[CT-2563] [Bug] Incremental updates using unique_key result in duplicates if fields in the unique_key are null #159

amardatar · 2023-05-11T13:11:40Z

Is this a new bug in dbt-core?

I believe this is a new bug in dbt-core
I have searched the existing issues, and I could not find an existing issue for this bug

Current Behavior

When dbt runs an incremental update which uses a unique_key, if that unique_key has fields which are null, dbt will insert "duplicate" rows.

Expected Behavior

Null fields should not result in duplicate rows, but should be overwritten when an equivalent (based on is null equivalence) row is available in the update.

Steps To Reproduce

Create an incremental model which includes some null fields as part of the unique_key
Run the model first to create the initial table
Run the model again to perform an incremental update
The model will have duplicate rows

As an example, with the SQL:

select 'a' as field_1, 1 as field_2, current_timestamp as field_3
union all
select 'b' as field_1, null as field_2, current_timestamp as field_3

and YAML:

models:
  - name: test
    config:
      materialized: incremental
      unique_key:
        - field_1
        - field_2

A first run will produce a table with:

field_1	field_2	field_3
a	1	2023-05-11 11:17:33.832151 +00:00
b		2023-05-11 11:17:33.832151 +00:00

And a second run will update the table to:

field_1	field_2	field_3
a	1	2023-05-11 11:21:46.899969 +00:00
b		2023-05-11 11:17:33.832151 +00:00
b		2023-05-11 11:21:46.899969 +00:00

The middle row should have been deleted.

Relevant log output

No response

Environment

- OS: macOS Ventura 13.3.1
- Python: 3.11.1
- dbt: 1.4.6

Which database adapter are you using with dbt?

redshift

Additional Context

I've chosen the Bug template for this, but I don't know if it counts as a bug or a feature (or something else).

Broader context:

In most databases, null comparison is done via the is null operator, and value = null will return null (which will be treated as false). Databases typically don't allow nullable fields in their primary key, from a bit of research that appears to be the main reason why.
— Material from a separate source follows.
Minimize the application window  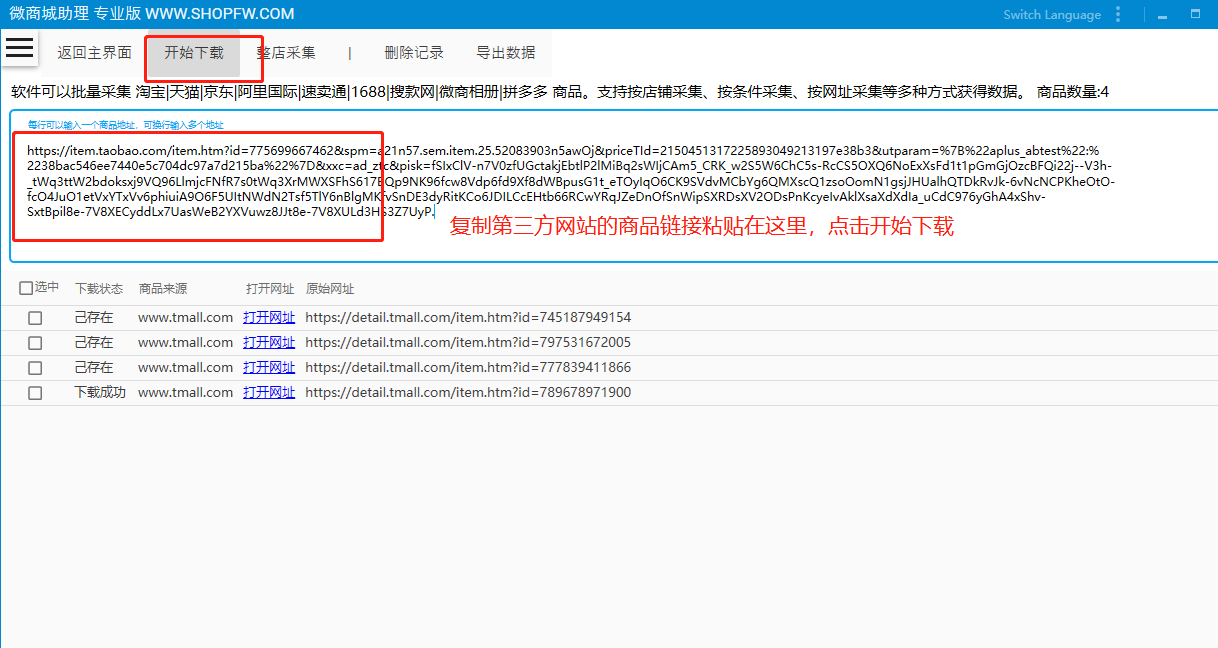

In some senses, the unique_key option in dbt is corollary to a primary key in a database table. In practice - dbt tends to be used in data warehouse scenarios, which often don't enforce (or even allow) primary keys, and it's often the case that by necessity source tables being transformed will include nullable fields in what would be considered their unique key. Application designers can usually handle this by adding an extra field which is an actual primary key to handle this scenario; analytics engineers typically don't have this freedom and are required to use the data as it exists upstream. As such, I suspect this behaviour would be preferred by a number of other analytics teams, as it allows them to use incremental behaviour in scenarios like this.

Issue details:

The issue itself boils down to how the deletion is handled during an incremental merge. At present, the deletion uses the condition {{ target }}.{{ key }} = {{ source }}.{{ key }}. The change I'm proposing is essentially to change this to ({{ target }}.{{ key }} = {{ source }}.{{ key }} or {{ target }}.{{ key }} is null and {{ source }}.{{ key }} is null).

Suggestions:

Assuming this is an issue others face as well and that there's a desire to implement a change for, I'd imagine this could either be done by:

Making the change directly, and assuming that if users have included a nullable field in their unique_key this is the behaviour they're expecting; or
Adding an additional config option to allow null values to be compared using the above method if any fields in the unique_key are nullable.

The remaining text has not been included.